Kinetic Digitally-Driven Architectural Structures as ‘Marginal’ Objects – a Conceptual Framework
Although the most important reasons for designing digitally-driven kinetic architectural structures seem to be practical ones, namely functional flexibility and adaptation to changing conditions and needs, this paper argues that there is possibly an additional socio-cultural aspect driving their design and construction.
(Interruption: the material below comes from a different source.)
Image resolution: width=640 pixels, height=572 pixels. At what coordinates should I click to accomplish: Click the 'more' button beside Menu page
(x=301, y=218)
Through this argument, the paper attempts to debate their status and question their concepts and practices.
Looking at the design explorations and discourses of real or visionary technologically-augmented architecture since the 1960s, one cannot fail to notice the use of biological metaphors and concepts to describe them – an attempt to ‘naturalise’ them which culminates today in the conception of kinetic structures and intelligent environments as literally ‘alive’. Examining these attitudes in contemporary examples, the paper demonstrates that digitally-driven kinetic structures can be conceived as artificial ‘living’ machines that undermine the boundary between the natural and the artificial. It argues that by ‘humanising’ these structures, attributing biological characteristics such as self-initiated motion, intelligence and reactivity, their designers are ‘trying’ to subvert and blur the human-machine (-architecture) discontinuity.
The argument is developed by building a conceptual framework which is based on evidence from the social studies of science and technology, in particular their critique in modern nature-culture and human-machine distinctions, as well as the history and theory of artificial life which discuss the cultural significance and sociology of ‘living’ objects. In particular, the paper looks into the techno-scientific discourses and practices which, since the 18th century, have been exploring the creation of ‘marginal’ objects, i.e. seemingly alive objects made to challenge the nature-artifice boundary.